Our culture is obsessed with happiness. Nearly 50% of people in the US set New Year’s resolutions, many with the aim of leading a happier life. In surveys, most people list happiness as their top value, and self-help books and life coaches are up part of a multibillion-dollar industry of happiness. It seems to work well with book titles, too: The Happiness Curve is one of the latest examples.

Part of the challenge is that we often don’t understand or fully appreciate the different definitions of happiness or life satisfaction.  Going back to the days of Greek philosophers, much thought has been directed in this important area. There are two forms of well-being — hedonia, or the ancient Greek word for what behavioral scientists often call happiness, and eudaimonia, or what they call meaningfulness. The happy life is defined by seeking pleasure and enjoyment, whereas the meaningful life is bigger.

In her TED talk and recent book, The Power of Meaning, Emily Esfahani Smith presents the case for choosing happiness with meaning. She points to the research that shows that the pursuit of happiness – hedonia — negatively affects our well-being and such pursuits tend to have only a brief boost in mood that soon fades. One of the most powerful examples comes from research around lottery winners. Six months after you hit the lottery the average lottery winner has permanent baseline levels that are slightly lower than they were the day before they bought the ticket.

Prompt 1.
Begin at the words "Our culture is" and stop after "the latest examples." in the passage on happiness, and write that part again with "life coaches" renamed as "wellness mentors".
Prompt 2.
List each capitalized name or title that appears somewhere other than at the start of a sentence in the passage on happiness, giving each one once.

Collected data.
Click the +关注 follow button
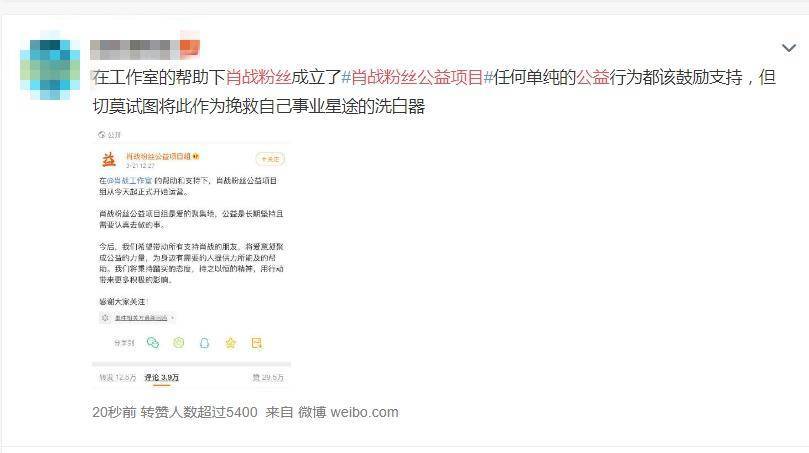[270, 159]
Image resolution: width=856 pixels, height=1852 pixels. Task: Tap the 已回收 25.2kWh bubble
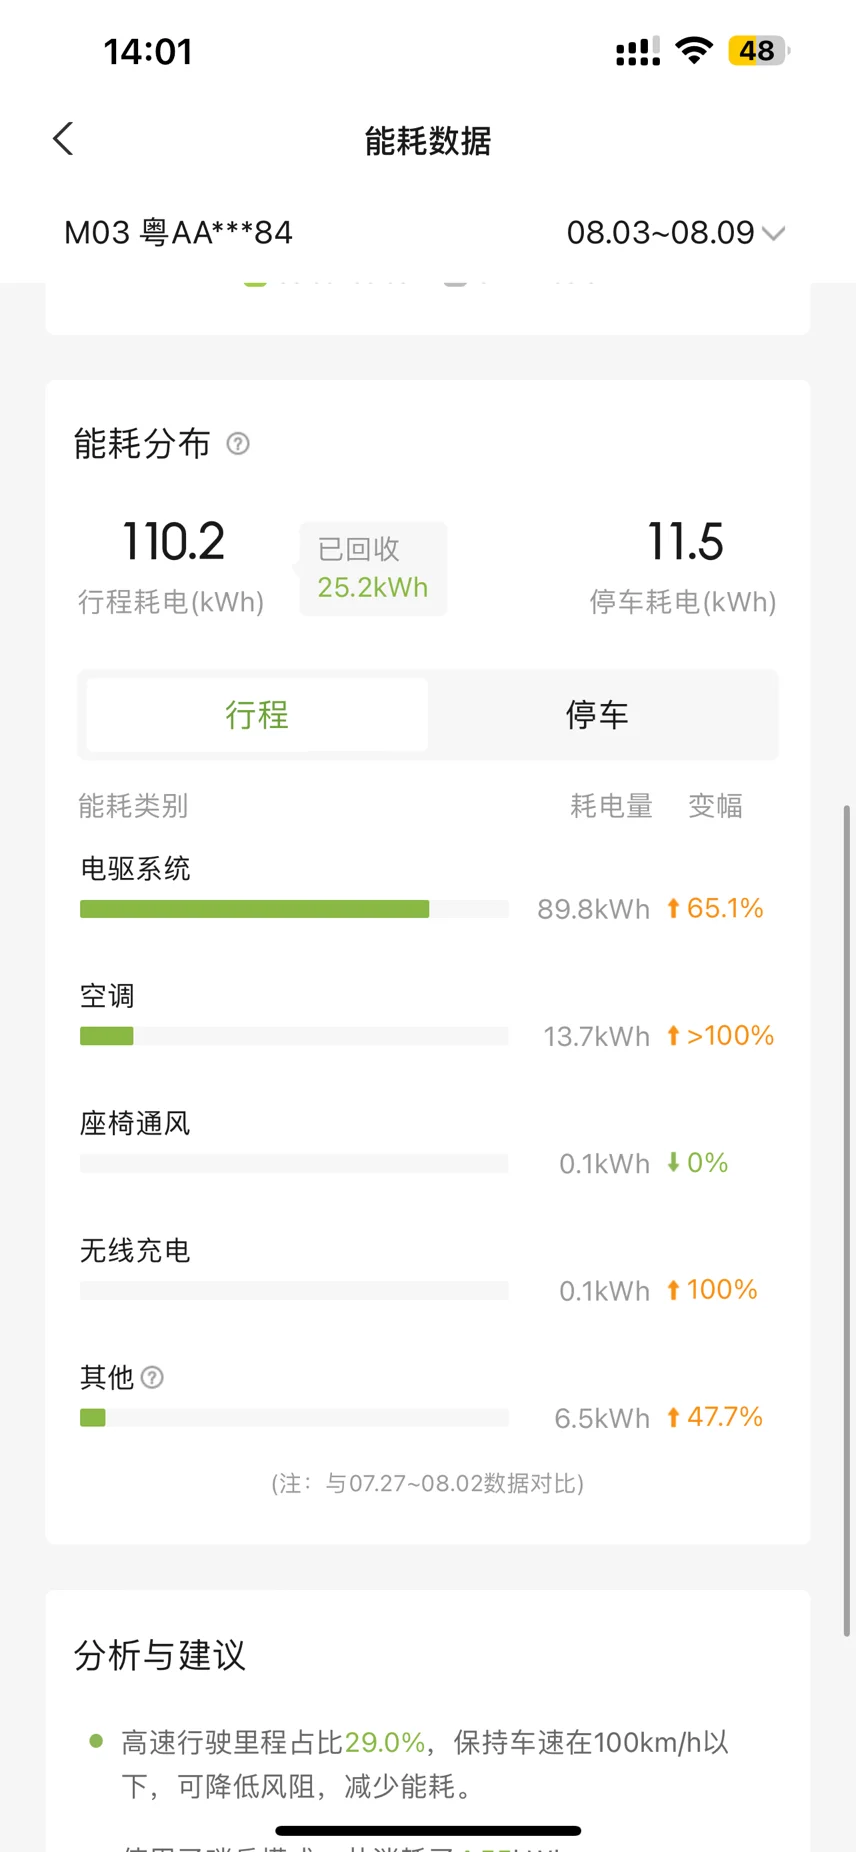coord(372,568)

Written answer 1.
Our culture is obsessed with happiness. Nearly 50% of people in the US set New Year’s resolutions, many with the aim of leading a happier life. In surveys, most people list happiness as their top value, and self-help books and wellness mentors are up part of a multibillion-dollar industry of happiness. It seems to work well with book titles, too: The Happiness Curve is one of the latest examples.

Written answer 2.
US
New Year’s
The Happiness Curve
Greek
TED
The Power of Meaning
Emily Esfahani Smith